Martin Sherman is the founder and executive director of the Israel Institute for Strategic Studies.
Excellent and very timely column.
I believe that more drastic measures than those proposed by minister Shaked and Dr. Sherman are necessary. One would be the abolition of all “selection committees” for any office in which unelected or “retired” officials, judicial or otherwise, are represented. This should apply to non-judicial offices such as chairman of the IDF chief of staff, the head of the Mossad, etc. These should be replaced by nomination by the minister of justice and confirmation by the Knesset. All judges and other officials who were appointed by unelected selection committees should be dismissed from their offices, although with their salaries and pension rights unaffected by their dismissal. Until the Knesset confirms new judges and other officials, nominated by the minister of Justice or the relavant cabinet minister with responsibility for that area of government, the Minister of Justice should have the right to make temporary appointments of judges for limited terms, say one or two years, or to extend the tenure of the former judges by this limited term, until the Knesset approves permanent replacements for them. The Minister of Justice and the Knesset could re-appoint dismissed former judges to new terms if they choose to do so; but otherwise not. Similar appoinment and reappointment processes should be instituted for other unelected officials, by their relevant cabinet supervisors, subject to Knesset confirmation.
The Supreme Court should be denied jurisdiction over areas administered by the state, but not actually annexed by it (i.e. Judea-Samaria.. Only the military courts should have jurisdiction in these areas.
The courts should be denied the right to rule laws passed by the Knesset unconstitutional. The Knesset should have the right to overrule Supreme Court decisions, and to rule certain laws or administrative measures non-judiciable in the future.
All meddling by the courts and “legal advisors” with the military should be strictly banned.
All ministers, including the Prime Minister, should appoint their own legal advisors.
The attorney general and the public prosecutors office should be obligated by law to represent the position of the government in any case that comes before the courts.
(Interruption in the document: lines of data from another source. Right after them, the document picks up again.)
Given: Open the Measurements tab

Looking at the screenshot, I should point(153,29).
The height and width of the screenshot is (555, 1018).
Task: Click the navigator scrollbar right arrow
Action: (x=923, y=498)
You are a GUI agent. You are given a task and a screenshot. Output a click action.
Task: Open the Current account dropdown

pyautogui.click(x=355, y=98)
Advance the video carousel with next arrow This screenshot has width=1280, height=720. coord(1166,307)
The minister of justice should have the right to dismiss the Attorney General and public prosecutors at his/her discretion. All attorneys-general, all public prosectors, and all senior government lawyers should be nominated by the minister of justice and confirmed by the Knesset before appointment.
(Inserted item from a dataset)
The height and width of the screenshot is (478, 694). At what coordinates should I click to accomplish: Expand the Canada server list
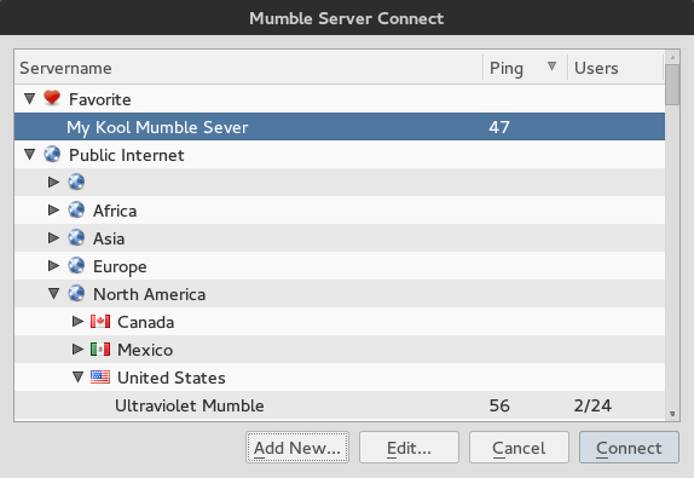point(78,322)
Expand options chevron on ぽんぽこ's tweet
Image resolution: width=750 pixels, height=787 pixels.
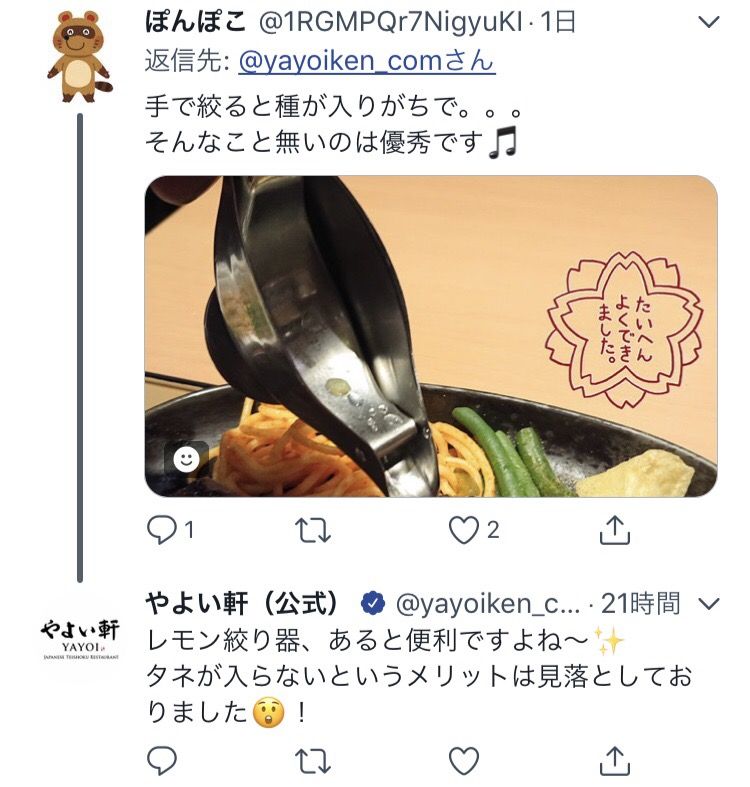click(709, 23)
A Commission of judicial Supervision and Review should be nominated by the minister of Justice and confirmed by the Senate, with the power to reverse decisions by the courts that disobey these new Basic Laws, admonish judges who violate them, and as a last resort dismiss the judges who disobey the Basic Laws.
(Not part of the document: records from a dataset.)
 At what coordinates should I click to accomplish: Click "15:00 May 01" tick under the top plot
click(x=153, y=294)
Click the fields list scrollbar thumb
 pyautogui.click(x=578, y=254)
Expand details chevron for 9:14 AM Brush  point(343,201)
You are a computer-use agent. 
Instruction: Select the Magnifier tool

All courts should be barred from recognizing land claims by any person unless they produce title deeds to the propoerty in open court, issued by a lawful authority (notthe former Jordanian illegal regime). Any one adversely affected by the land claim, such as those already living on the land, must have the right to dispute these claims and produce counter-evidence in court. The right of Jews to purchase and own land in Judea-Samaria, and to have the right to live on their own property or rent it to others, must be affirmed by law.
These are the minimum measures needed to restore democracy and the rule of law (as distinct from the rule of unelected lawyers) to Israel.